Re: Syrian Wars players try out downloaded lists

Postby Jcspqr » Thu Jan 26, 2017 7:15 pm

I have played about 1/2 a dozen pike on pike on pike games. Where both sides play a conventional army composition and deployment, and no-one does anything stupid to open up a flank, in at least 1/2 of our games the phanlanx battle has turned into a inconclusive drawn out draw since neither side has the ability to inflict enough casaulties in the pike combat to acheive anything other than a battle line moderated draw. To some extent I have chalked thsi up to the fact that I am playing against the same group of guys and we have all been playing pikes for years, so the deployment and tactics all tend to be be standard issue macedonian/successor.
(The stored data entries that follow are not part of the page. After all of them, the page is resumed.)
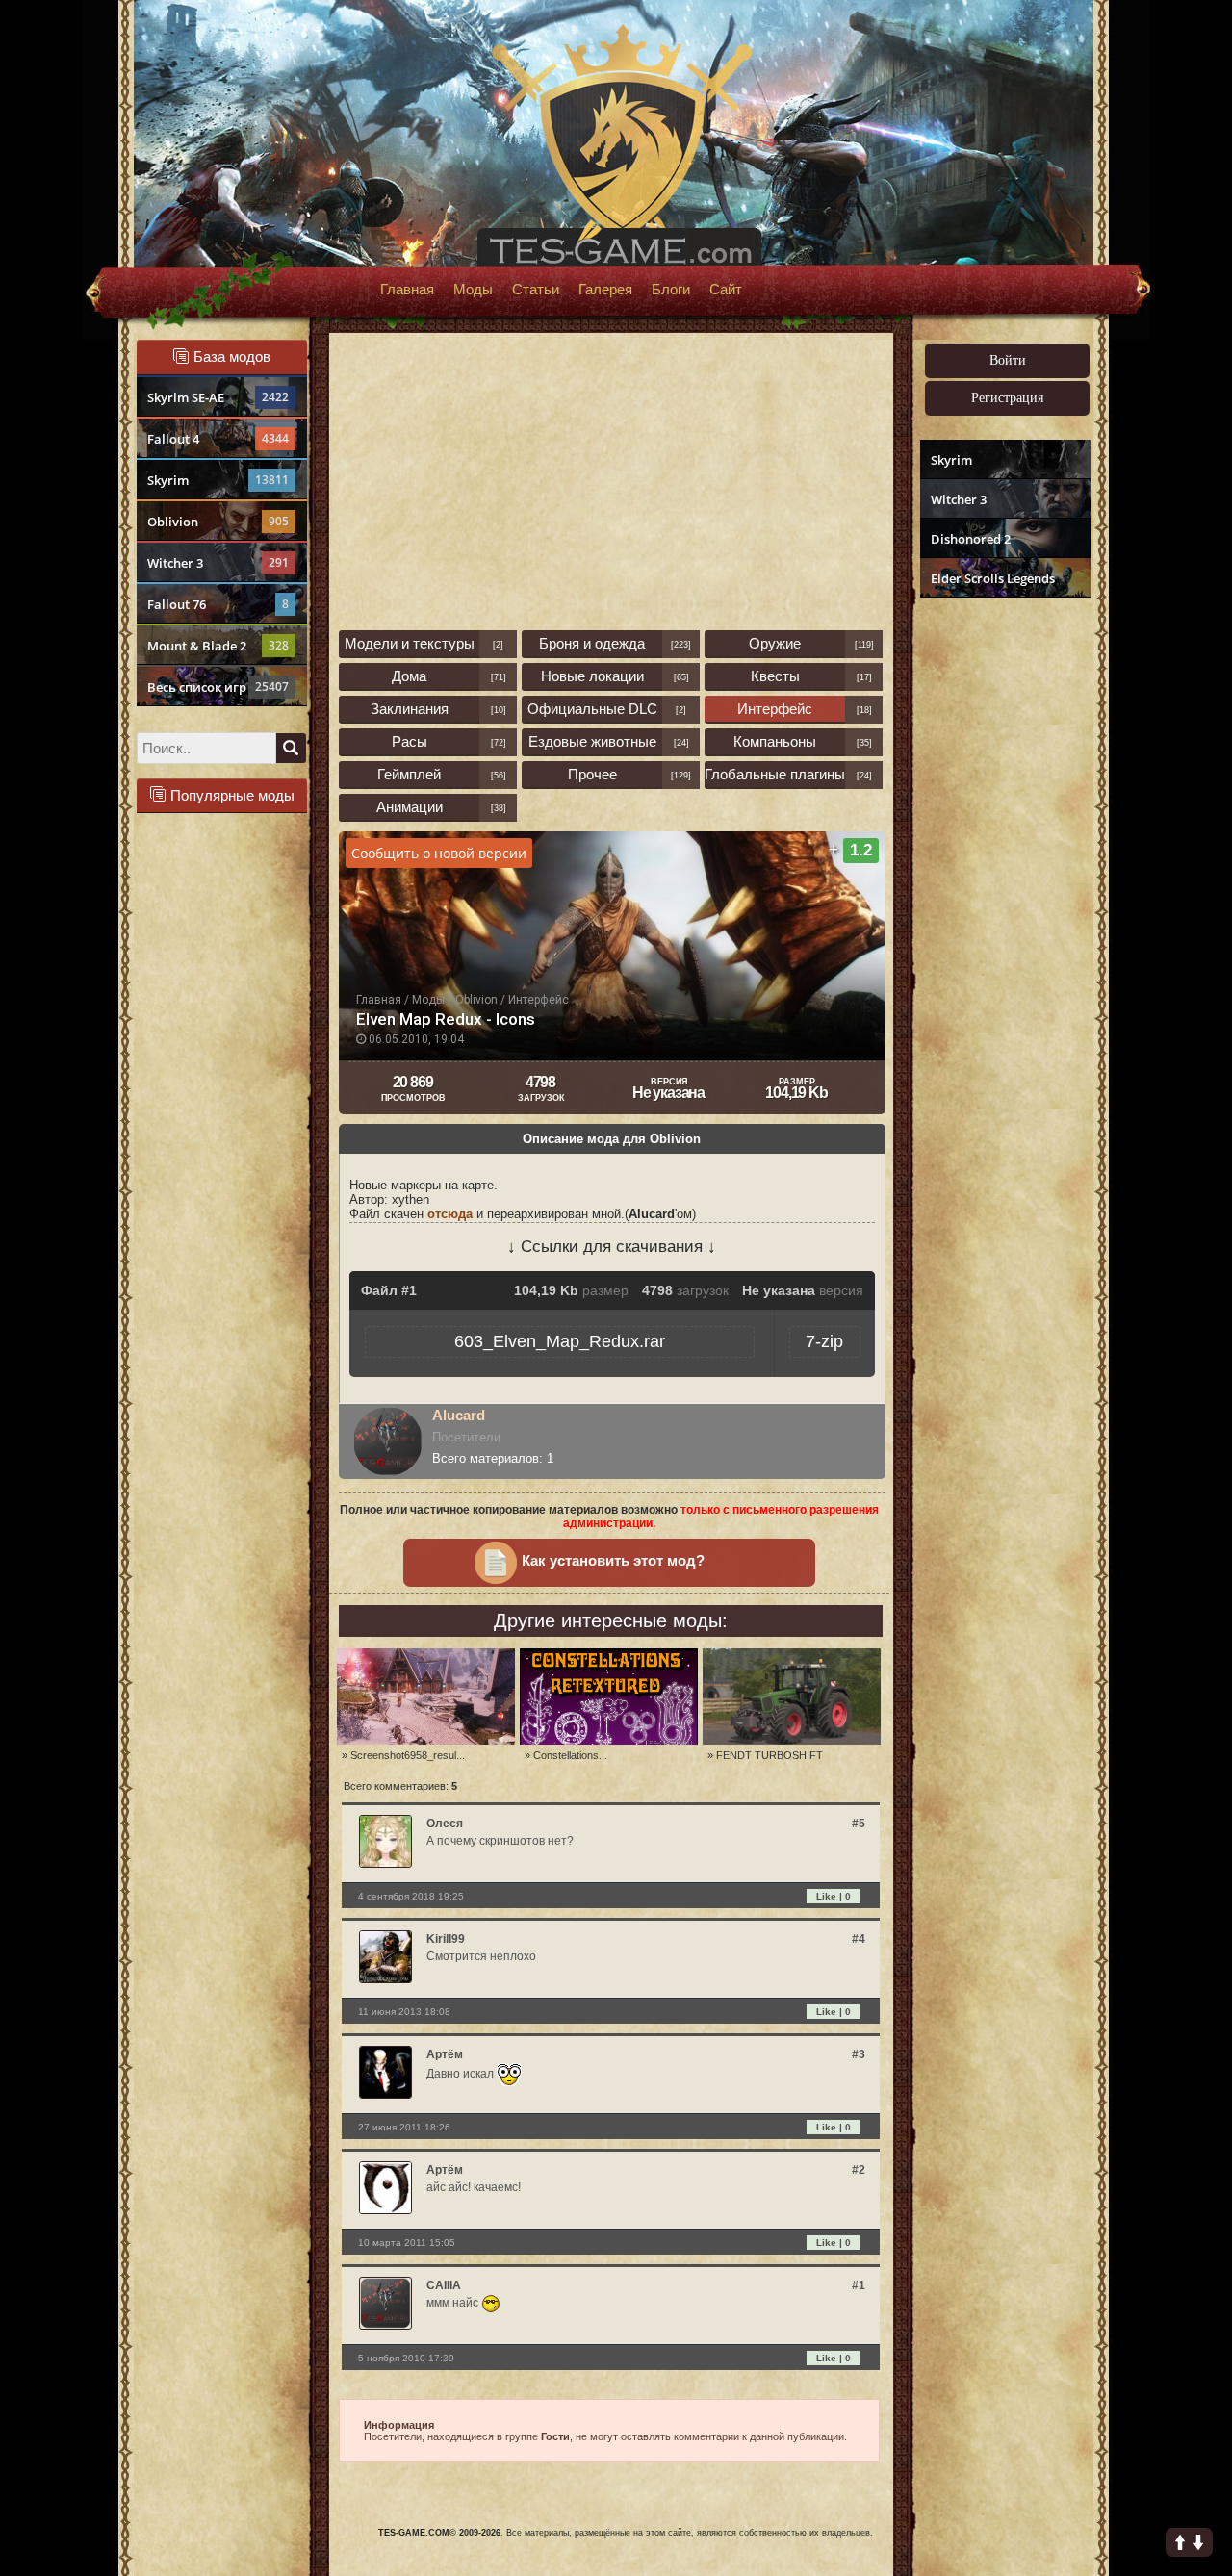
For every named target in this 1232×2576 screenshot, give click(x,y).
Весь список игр (218, 687)
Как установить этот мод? (613, 1561)
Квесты (775, 676)
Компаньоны (774, 741)
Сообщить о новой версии (438, 853)
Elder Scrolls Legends (993, 578)
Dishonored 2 (971, 539)
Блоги (671, 289)
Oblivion (218, 521)
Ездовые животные (592, 741)
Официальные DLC (592, 709)
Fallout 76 (218, 604)
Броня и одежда (592, 643)
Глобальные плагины (775, 774)
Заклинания (410, 709)
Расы (409, 741)
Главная (407, 289)
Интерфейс (774, 709)
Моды (473, 289)
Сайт (725, 289)
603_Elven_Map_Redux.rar (559, 1341)
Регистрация (1007, 398)
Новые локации (592, 676)
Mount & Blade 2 (218, 645)
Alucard (458, 1415)
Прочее (592, 774)
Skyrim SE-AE (218, 397)
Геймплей (409, 774)
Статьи (535, 289)
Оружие (775, 643)
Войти (1007, 360)
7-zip (824, 1341)
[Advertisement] (1003, 900)
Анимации (409, 807)
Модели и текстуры (410, 643)
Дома (409, 676)
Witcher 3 (218, 563)
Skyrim (218, 480)
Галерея (605, 289)
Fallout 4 (218, 438)
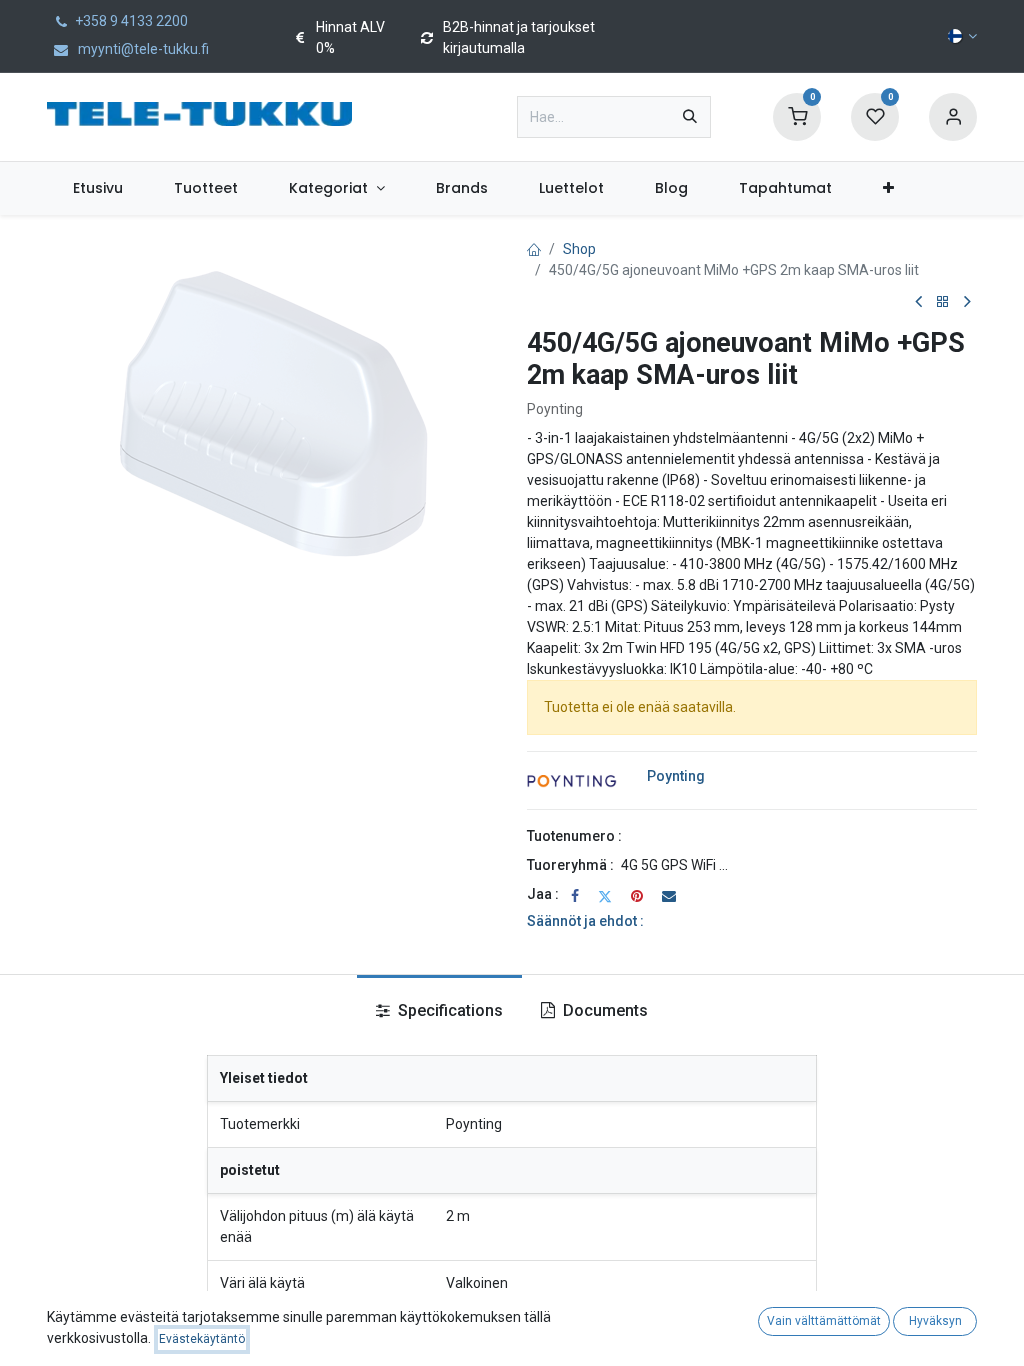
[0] (797, 116)
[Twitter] (605, 896)
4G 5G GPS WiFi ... (674, 865)
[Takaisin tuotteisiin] (943, 302)
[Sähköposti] (669, 896)
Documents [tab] (603, 1010)
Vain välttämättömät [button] (824, 1321)
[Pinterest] (637, 896)
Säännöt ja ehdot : (585, 921)
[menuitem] (97, 188)
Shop (579, 249)
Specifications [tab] (448, 1010)
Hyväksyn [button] (935, 1321)
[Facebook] (575, 896)
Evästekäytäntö (202, 1339)
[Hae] (690, 117)
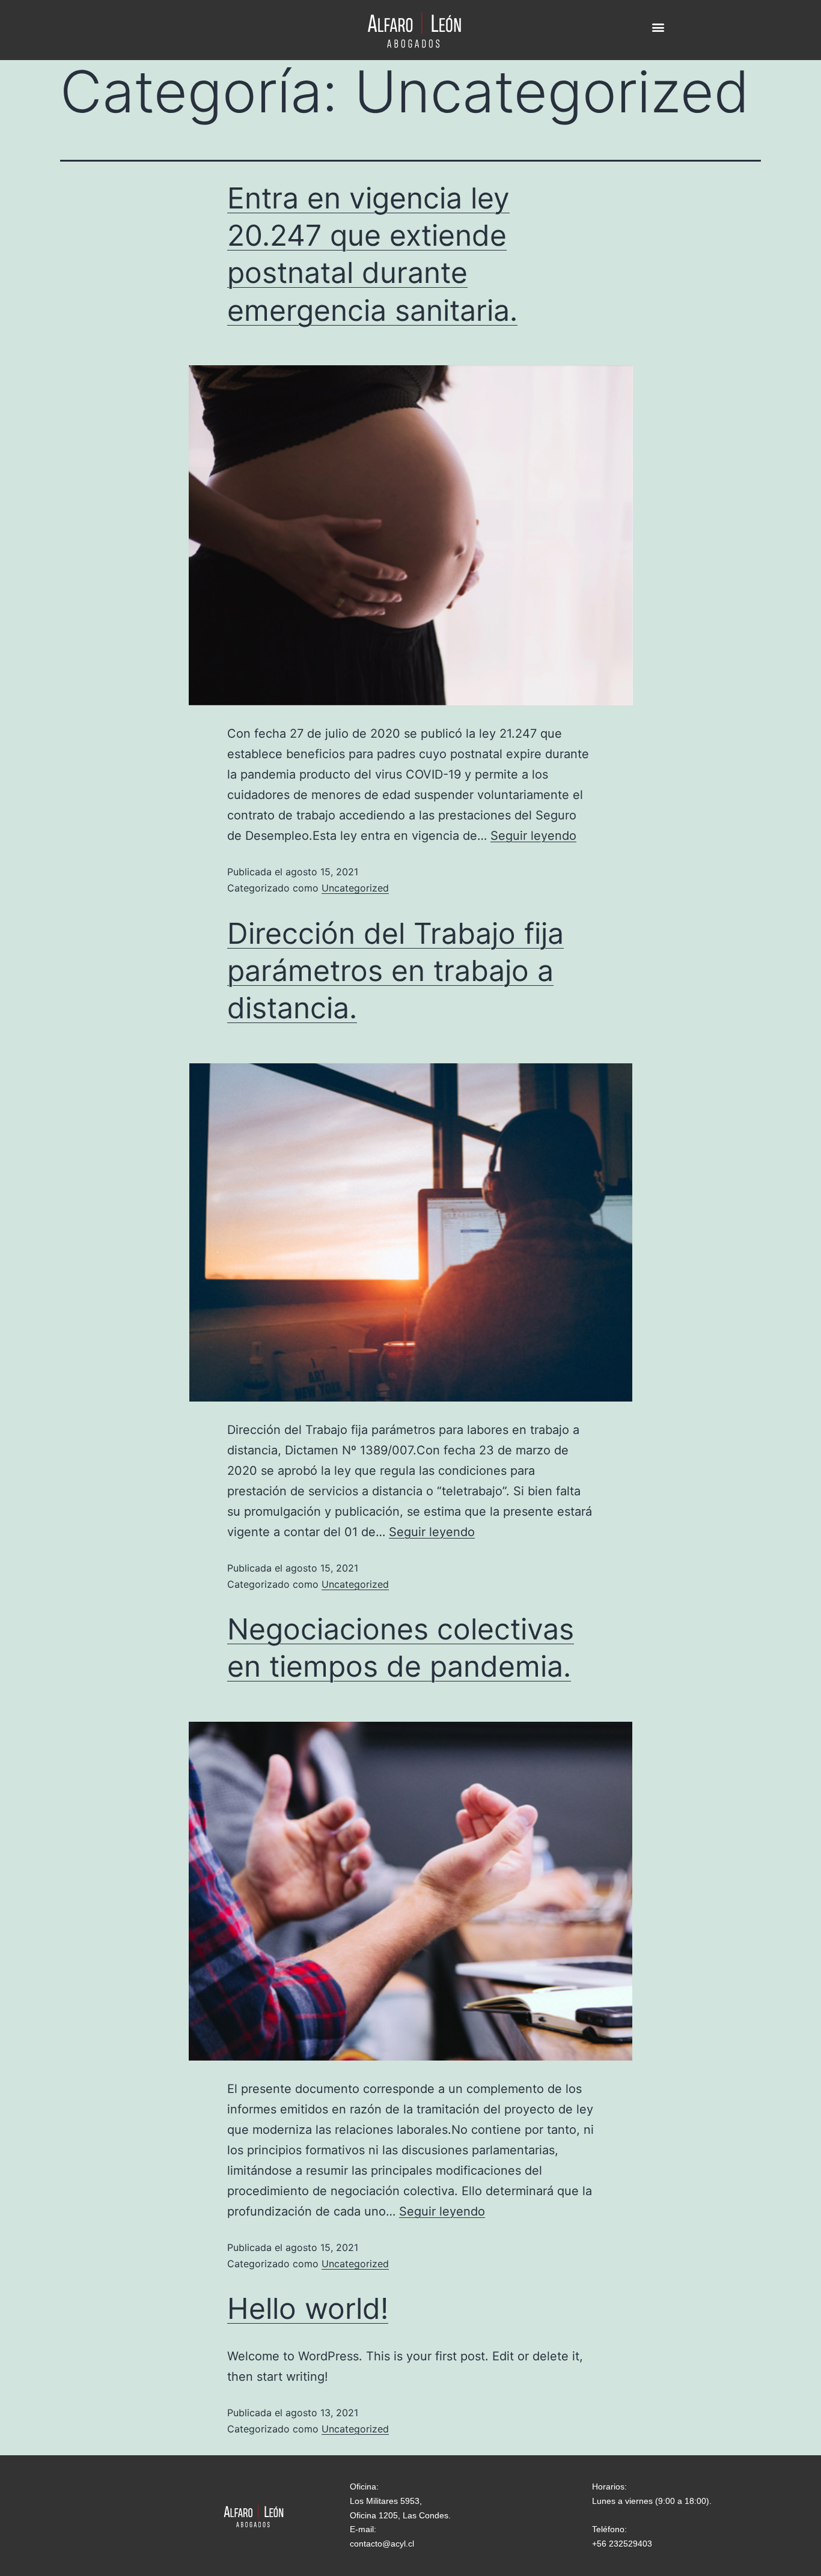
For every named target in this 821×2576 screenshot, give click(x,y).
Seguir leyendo (533, 835)
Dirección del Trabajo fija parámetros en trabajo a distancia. (395, 971)
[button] (658, 27)
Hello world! (307, 2308)
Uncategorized (355, 888)
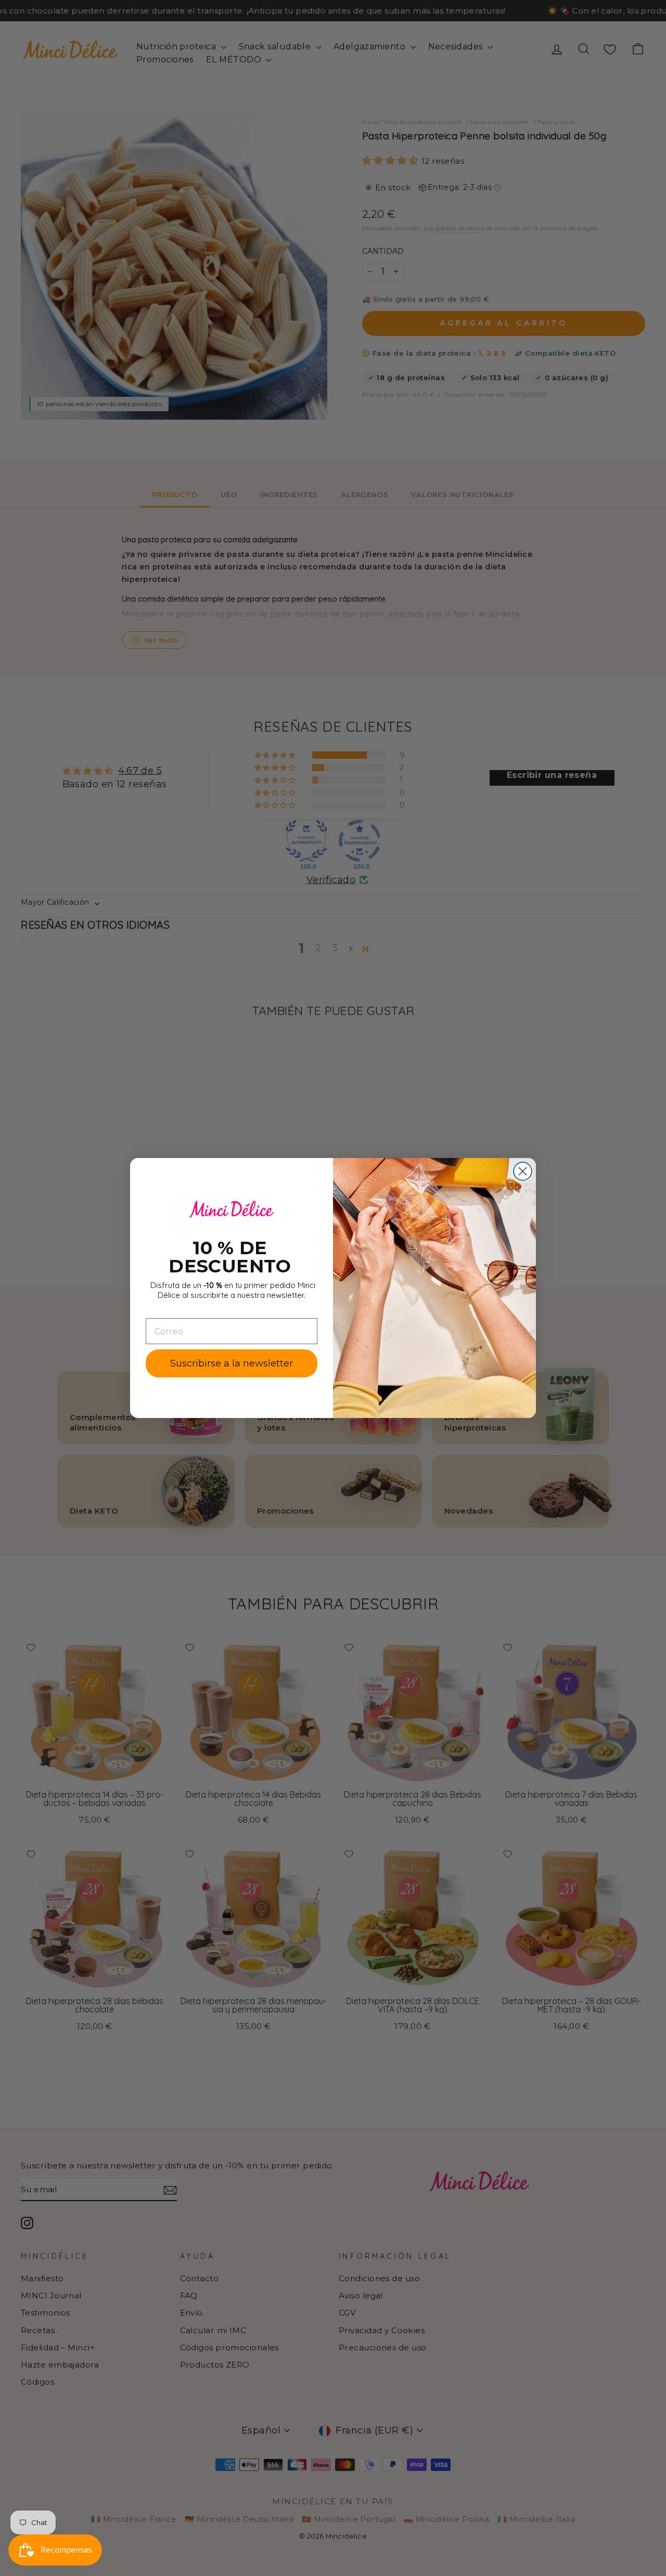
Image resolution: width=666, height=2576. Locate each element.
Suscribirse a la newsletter (231, 1363)
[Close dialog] (523, 1171)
The games that have turned out more decisive have generally involved a slow push back followed by an eventual collapse when once side has been able to gain a flank. So I guess this is not un-historic, but is it taking some time for us to get the dynammic right.

I also agree with Paul that Romans are going to be extraordinarily tought to beat straight up in a purely classical match up.

I think in the dark age context the proliferation of 2HCW makes it more likely that more casualties wlll be inflicted in the battle line and as such a more decisive combat result is more likely. That at least has been our experience with the Norman/Viking era games we have played.